Какими бы они стали? Смогли бы видеть друг друга каждый день, не вспоминая той трагедии?

Любили бы друг друга?

Кто знает, как сложились бы их отношения.

Единственное, что Марта знала точно, так это то, что сейчас они вместе и не собираются расставаться.

Каждый из них смог с достоинством пройти свою дорогу, чтобы встретиться однажды на точке пересечения. Встретиться и не упустить единственный шанс стать близкими друг другу людьми.

Марта с щемящей нежностью посмотрела на мужчину рядом с собой, коснулась кончиками пальцев предплечья, поцеловала, коснувшись кончиками волос, в щеку.

Она была счастлива, но иногда ее вдруг волной накрывало желание заплакать – от переизбытка чувств.

До сих пор она помнила тот берлинский поздний вечер, когда они, сидя на асфальте, как подростки, обнимали друг друга, и как она шептала слова прощения, и как он молча гладил ее, а после, поняв, что она почти обессилила, взял на руки и понес в машину. И уже там она сбивчиво рассказывала ему обо всем – о том, как потеряла память, как восстанавливала руку, тренировалась заново – и играть, и жить.
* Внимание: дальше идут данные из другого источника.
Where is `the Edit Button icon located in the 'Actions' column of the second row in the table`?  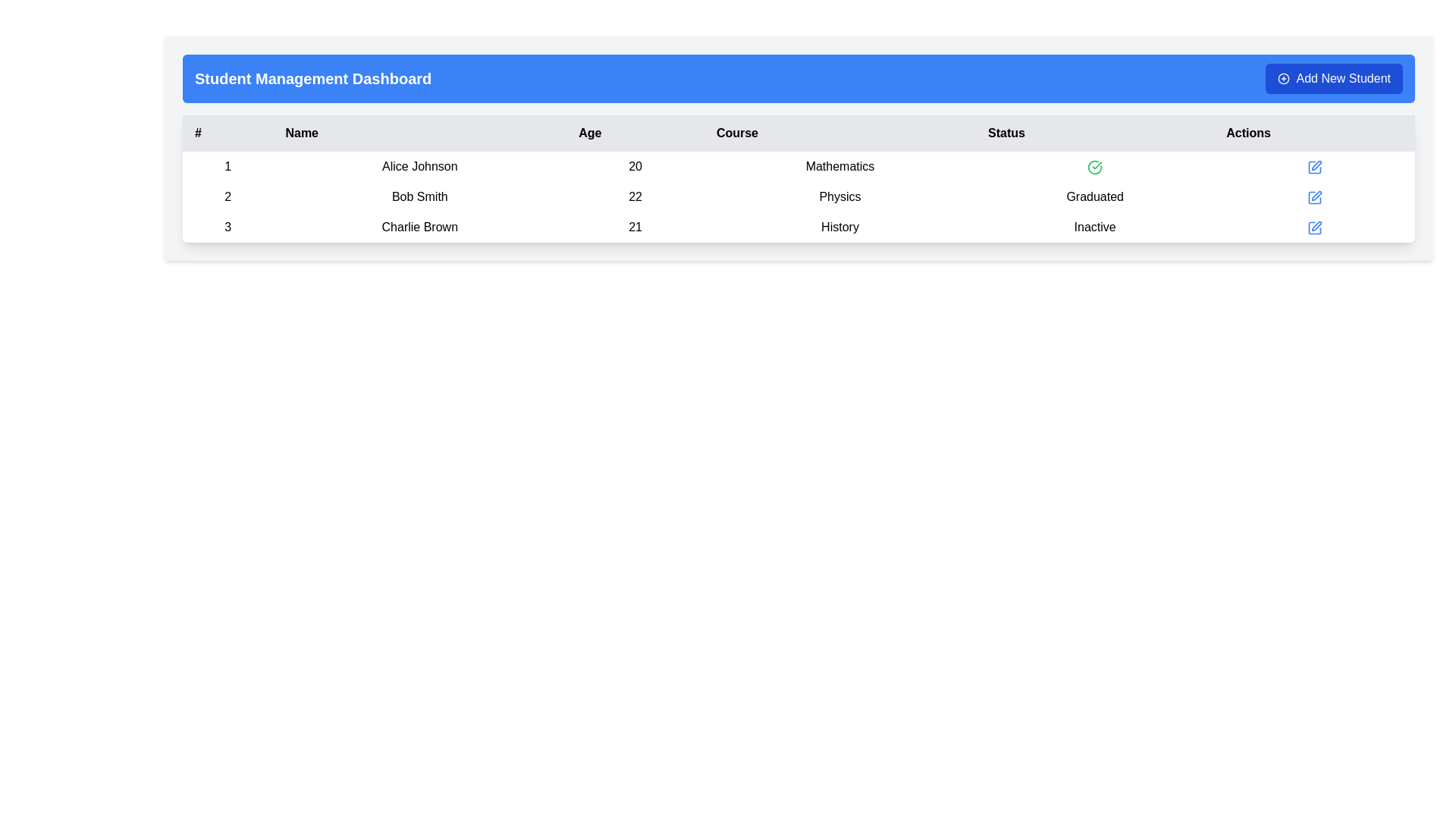
the Edit Button icon located in the 'Actions' column of the second row in the table is located at coordinates (1313, 196).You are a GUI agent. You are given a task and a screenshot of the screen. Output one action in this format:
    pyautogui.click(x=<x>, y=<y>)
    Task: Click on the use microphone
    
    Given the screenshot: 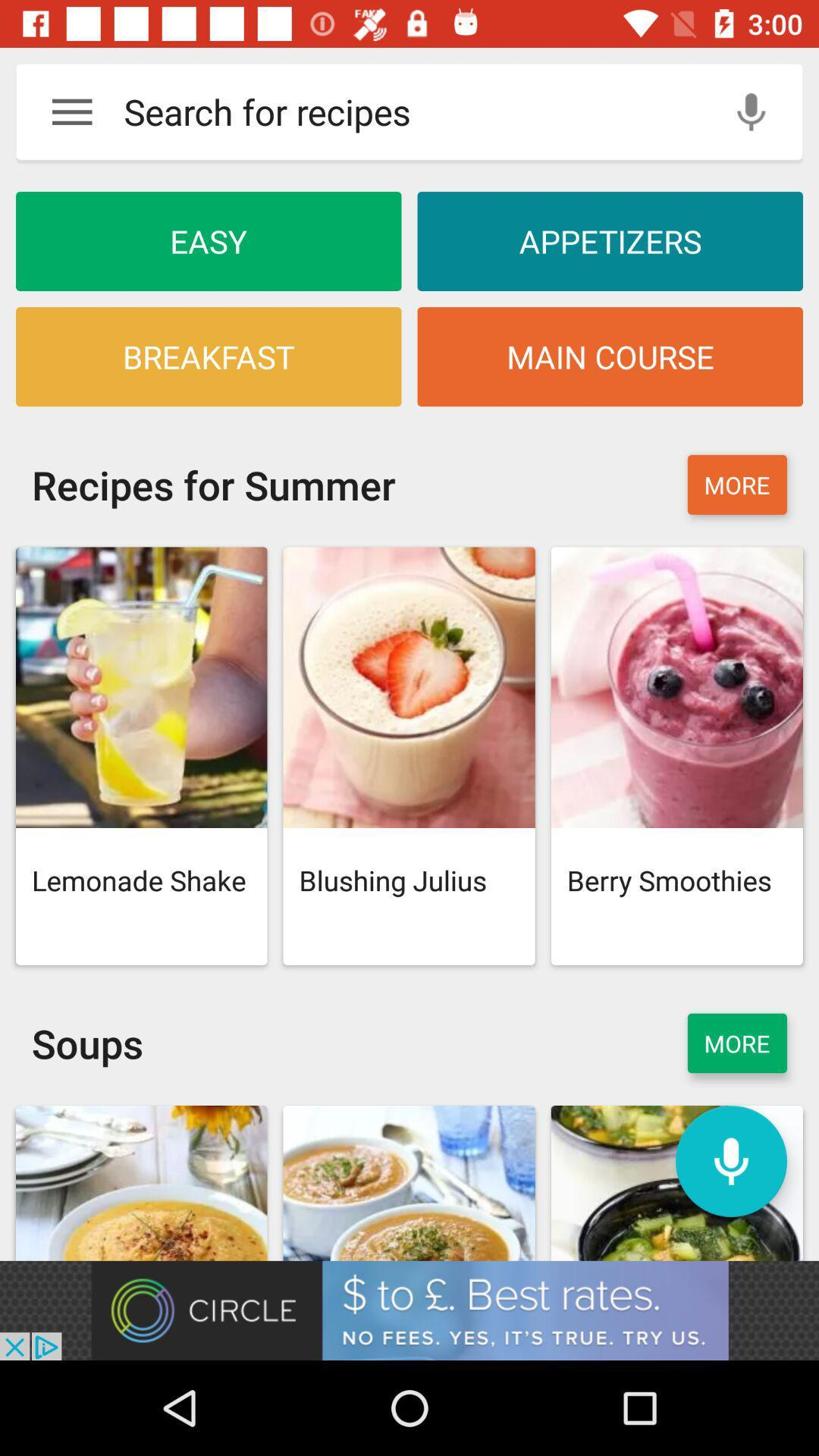 What is the action you would take?
    pyautogui.click(x=751, y=111)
Словно в бреду говорила что-то о бездне в сердце, о том, что никогда не любила, а он вновь молча слушал ее, крепко сжимая ладонь в своей руке. Они несколько часов катались по городу, прежде чем он привез ее в отель и пошел вместе с ней в ее номер – чтобы всю ночь просидеть с Мартой в полутемной комнате, и лишь под утро поцеловать – почти целомудренно, осторожно, нежно, словно боясь обидеть, не веря в происходящее.